Un précédent dangereux pour la liberté artistique
L’annulation du concert de Guerguiev n’est pas un cas isolé. Ces dernières années, les artistes russes ont été systématiquement ciblés par des campagnes de boycott, souvent orchestrées sous des motifs politiques. Ce précédent à Caserte soulève une question fondamentale : jusqu’où ira cette chasse aux sorcières culturelles ? En interdisant à un chef d’orchestre de renommée mondiale de se produire, l’Italie ne fait-elle pas le jeu d’une polarisation qui nuit à tous ? La musique, langage universel par excellence, devrait transcender les conflits géopolitiques. Pourtant, elle devient ici un champ de bataille où la censure l’emporte sur la création.

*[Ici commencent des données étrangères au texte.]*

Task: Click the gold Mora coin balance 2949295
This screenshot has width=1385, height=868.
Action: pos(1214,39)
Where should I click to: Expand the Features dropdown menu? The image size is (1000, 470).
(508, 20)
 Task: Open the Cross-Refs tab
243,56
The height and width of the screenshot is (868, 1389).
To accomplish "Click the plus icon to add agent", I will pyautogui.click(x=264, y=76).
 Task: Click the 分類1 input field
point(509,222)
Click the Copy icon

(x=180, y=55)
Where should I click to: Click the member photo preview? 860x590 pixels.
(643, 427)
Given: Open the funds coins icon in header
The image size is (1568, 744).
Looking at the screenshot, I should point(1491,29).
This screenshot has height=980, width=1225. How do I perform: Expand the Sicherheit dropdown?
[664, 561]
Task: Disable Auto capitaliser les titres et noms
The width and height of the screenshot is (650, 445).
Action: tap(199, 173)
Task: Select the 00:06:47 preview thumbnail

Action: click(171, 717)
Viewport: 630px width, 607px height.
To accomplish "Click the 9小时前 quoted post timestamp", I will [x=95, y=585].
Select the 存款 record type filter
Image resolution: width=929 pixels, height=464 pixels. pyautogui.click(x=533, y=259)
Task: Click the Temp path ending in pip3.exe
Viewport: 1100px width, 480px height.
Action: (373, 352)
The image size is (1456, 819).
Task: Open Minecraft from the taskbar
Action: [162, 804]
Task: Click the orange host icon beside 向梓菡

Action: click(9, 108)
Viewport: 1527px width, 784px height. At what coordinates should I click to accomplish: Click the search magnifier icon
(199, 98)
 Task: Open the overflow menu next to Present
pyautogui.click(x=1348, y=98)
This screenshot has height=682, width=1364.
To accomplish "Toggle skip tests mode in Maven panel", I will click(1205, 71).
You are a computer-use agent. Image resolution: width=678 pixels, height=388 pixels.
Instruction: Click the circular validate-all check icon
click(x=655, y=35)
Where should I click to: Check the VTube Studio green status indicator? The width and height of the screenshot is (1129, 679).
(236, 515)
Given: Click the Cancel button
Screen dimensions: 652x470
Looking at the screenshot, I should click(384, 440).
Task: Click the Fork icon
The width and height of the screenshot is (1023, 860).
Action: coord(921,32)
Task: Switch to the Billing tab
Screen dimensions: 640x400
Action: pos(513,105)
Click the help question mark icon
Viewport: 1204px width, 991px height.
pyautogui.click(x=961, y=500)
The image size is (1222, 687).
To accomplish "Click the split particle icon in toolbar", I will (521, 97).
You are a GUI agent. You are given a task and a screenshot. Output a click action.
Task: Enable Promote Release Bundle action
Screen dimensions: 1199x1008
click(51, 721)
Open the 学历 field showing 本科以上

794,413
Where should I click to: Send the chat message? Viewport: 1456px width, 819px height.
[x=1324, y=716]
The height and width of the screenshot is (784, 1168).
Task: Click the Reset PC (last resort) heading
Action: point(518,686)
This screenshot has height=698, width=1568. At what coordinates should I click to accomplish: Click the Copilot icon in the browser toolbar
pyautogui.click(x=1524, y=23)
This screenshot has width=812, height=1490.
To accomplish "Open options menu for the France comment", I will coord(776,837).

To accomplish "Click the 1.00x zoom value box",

Une Europe à la croisée des chemins
Ce fiasco culturel à Caserte met en lumière les contradictions d’une Europe qui prône la liberté tout en cédant à des pressions idéologiques. En sacrifiant Valery Guerguiev, l’Italie ne se contente pas d’annuler un concert : elle envoie un message inquiétant sur l’état de sa démocratie culturelle. Alors que les tensions internationales continuent de diviser, l’art, qui devrait être un refuge, se retrouve instrumentalisé. Il est temps pour l’Europe de se poser la question : la défense de certaines valeurs justifie-t-elle la destruction d’autres ? Pour l’heure, la réponse semble pencher vers une censure aussi lâche que regrettable.